Have you removed the pull-start housing and run the motor without it on yet? I wouldn't be surprised at all if the click is coming from something in the pull-start mechanism. That seems the more likely candidate IMO.


----------



## jms

> Ok, I will definately check for that also.
> 
> Since the timing coil can affect the spark timing, I'm thinking the previous owner didnt install it correctly and it's in a position where the mechanical idle spark timing screw somehow does nothing to change it.
> 
> Last night I messed with it some more, and it seems that backing out the idle screw to retard timing does NOT retard the timings, only makes the engine RPM lower and die out.
> 
> 
> 
> Didn't you post in another thread you just rebuit the engine?   http://www.microskiff.com/cgi-bin/yabb2/YaBB.pl?num=1354767678/0#0
> 
> How did you rebuild it with out taking the timing base off? So if it's installed wrong wouldn't you be the one who installed it wrong?
> 
> If it's has a proper sync & link what do you think is happing?*Q* Do you know what happens when you retard the timing?*A* Motors tend to drop rpms and stall.
> 
> What year is your motor?
Click to expand...

i read the same thing ? :-?
changing some parts isn't a rebuild by any stretch of the imagination - "rebuild" that involves alot more than swapping out a thermostat...

interesting...

you're asking on a different site,for a flywheel puller ??


----------



## Dillusion

> Ok, I will definately check for that also.
> 
> Since the timing coil can affect the spark timing, I'm thinking the previous owner didnt install it correctly and it's in a position where the mechanical idle spark timing screw somehow does nothing to change it.
> 
> Last night I messed with it some more, and it seems that backing out the idle screw to retard timing does NOT retard the timings, only makes the engine RPM lower and die out.
> 
> 
> 
> Didn't you post in another thread you just rebuit the engine?   http://www.microskiff.com/cgi-bin/yabb2/YaBB.pl?num=1354767678/0#0
> 
> How did you rebuild it with out taking the timing base off?
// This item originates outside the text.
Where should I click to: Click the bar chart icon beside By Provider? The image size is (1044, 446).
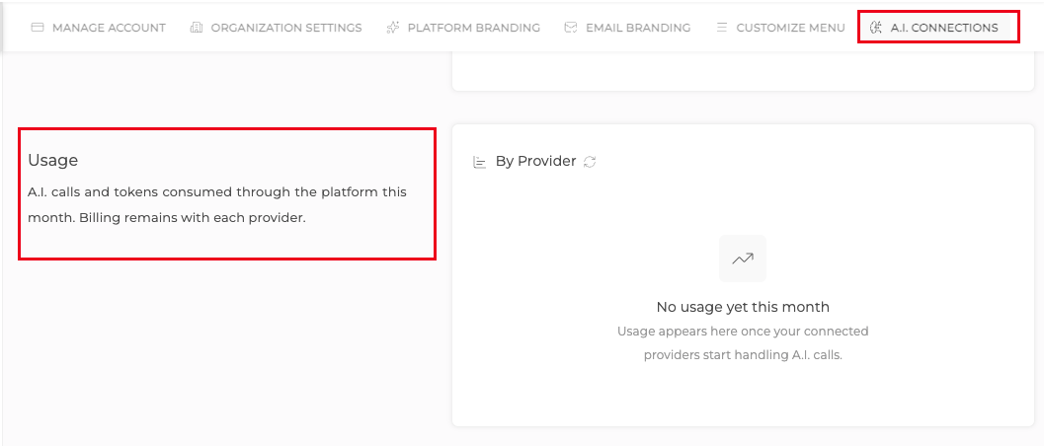[479, 162]
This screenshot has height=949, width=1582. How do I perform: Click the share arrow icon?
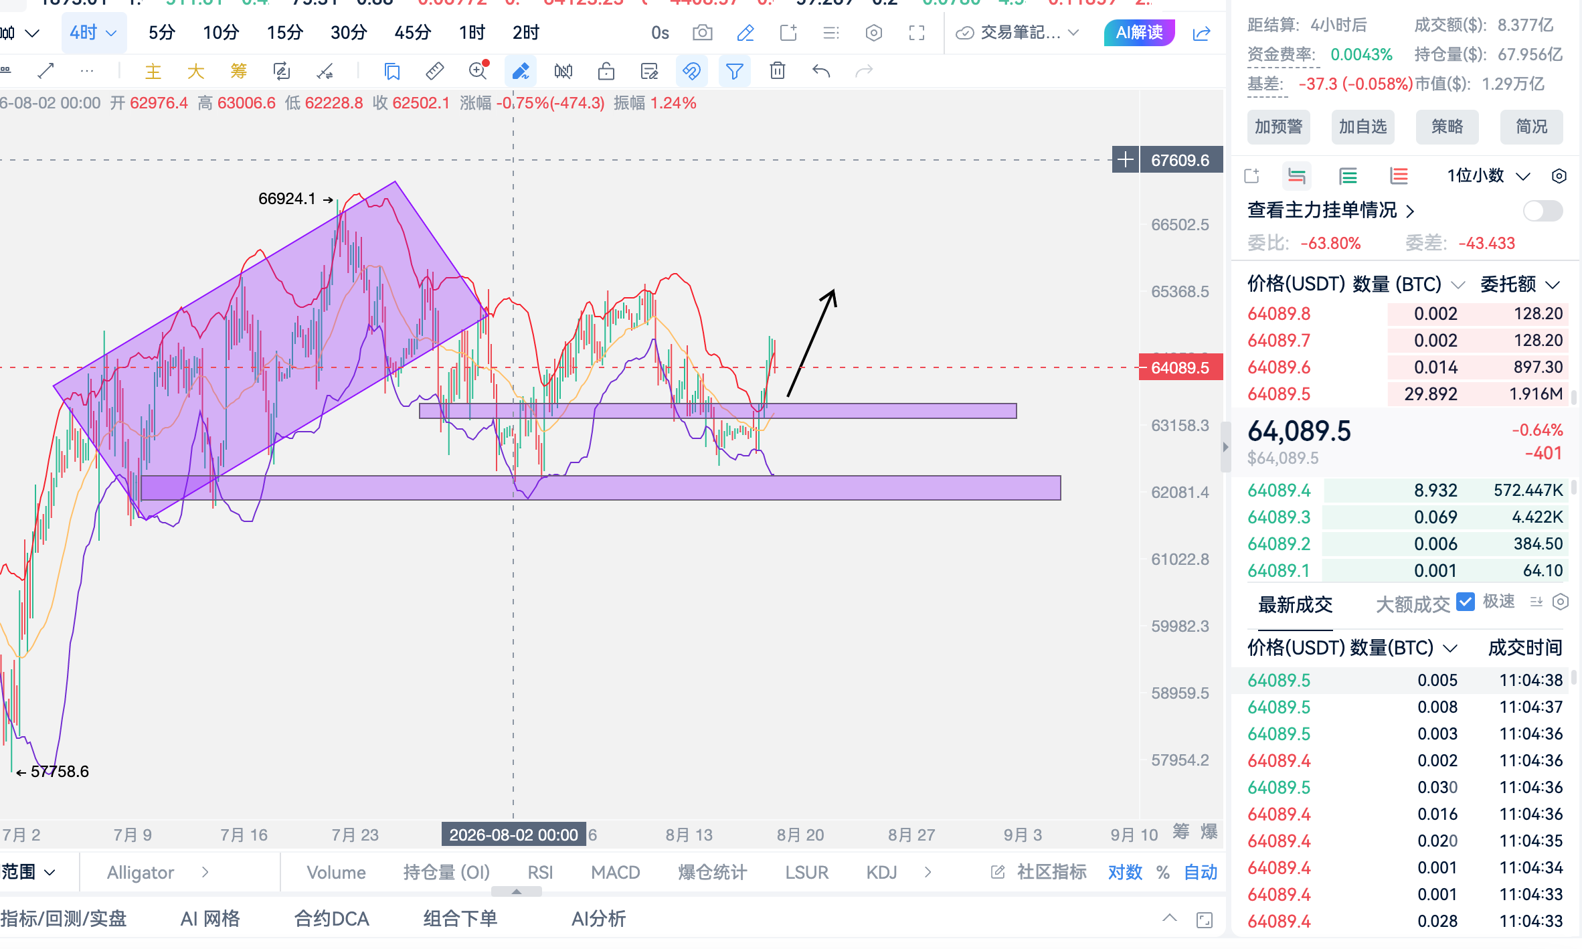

So if it's installed wrong wouldn't you be the one who installed it wrong?
> 
> If it's has a proper sync & link what do you think is happing?*Q* Do you know what happens when you retard the timing?*A* Motors tend to drop rpms and stall.
> 
> What year is your motor?
> 
> Click to expand...
> 
> i read the same thing ?  :-?
> changing some parts isn't a rebuild by any stretch of the imagination - "rebuild" that involves alot more than swapping out a thermostat...
> 
> interesting...
> 
> you're asking on a different site,for a flywheel puller ??
Click to expand...

Yes I wanted to pull the flywheel to look at the stator components


----------



## jms

perhaps you should make the smart play: take the engine to a qualified individual/shop and have it repaired properly...gonna save you from throwing more parts at it...


----------



## Dillusion

> perhaps you should make the smart play: take the engine to a qualified individual/shop and have it repaired properly...gonna save you from throwing more parts at it...
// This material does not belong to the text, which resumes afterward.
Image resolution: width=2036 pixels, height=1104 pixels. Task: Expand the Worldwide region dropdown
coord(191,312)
I would rather learn for the future, regardless of cost. The $90 per hour a 'qualified' individual would be charging me, I could spend on parts and tools to fix it in the future or other outboards.

I try not to 'throw parts at it', I try and diagnose the issue just as a shop would.


----------



## jms

> perhaps you should make the smart play: take the engine to a qualified individual/shop and have it repaired properly...gonna save you from throwing more parts at it...
> 
> 
> 
> I would rather learn for the future, regardless of cost. The $90 per hour a 'qualified' individual would be charging me, I could spend on parts and tools to fix it in the future or other outboards.
> 
> I try not to 'throw parts at it', I try and diagnose the issue just as a shop would.
Click to expand...

kinda like a rebuild huh ?


----------



## Dillusion

> perhaps you should make the smart play: take the engine to a qualified individual/shop and have it repaired properly...gonna save you from throwing more parts at it...
> 
> 
> 
> I would rather learn for the future, regardless of cost. The $90 per hour a 'qualified' individual would be charging me, I could spend on parts and tools to fix it in the future or other outboards.
> 
> I try not to 'throw parts at it', I try and diagnose the issue just as a shop would.
> 
> Click to expand...
> 
> kinda like a rebuild huh ?
Click to expand...

Sure. Define it however you want.


----------



## Creek Runner

Okay so here you go, remember the next time you want to point out what the Manual  say's to a certified technician. 
The problem is not with the motor but with the person trying to fix it. I'll tell you like my dad told me when I was 16, 1st week out of MMI school. Couldn't figure something out, asked him to come and look at it. He said

" Buy you a book send you to school and still got to do it for you. After he fixed it in about 2 mins (while I proceed to tell him that's not how you do that) , he looked at me and said Son there are some things your not going to learn from a book."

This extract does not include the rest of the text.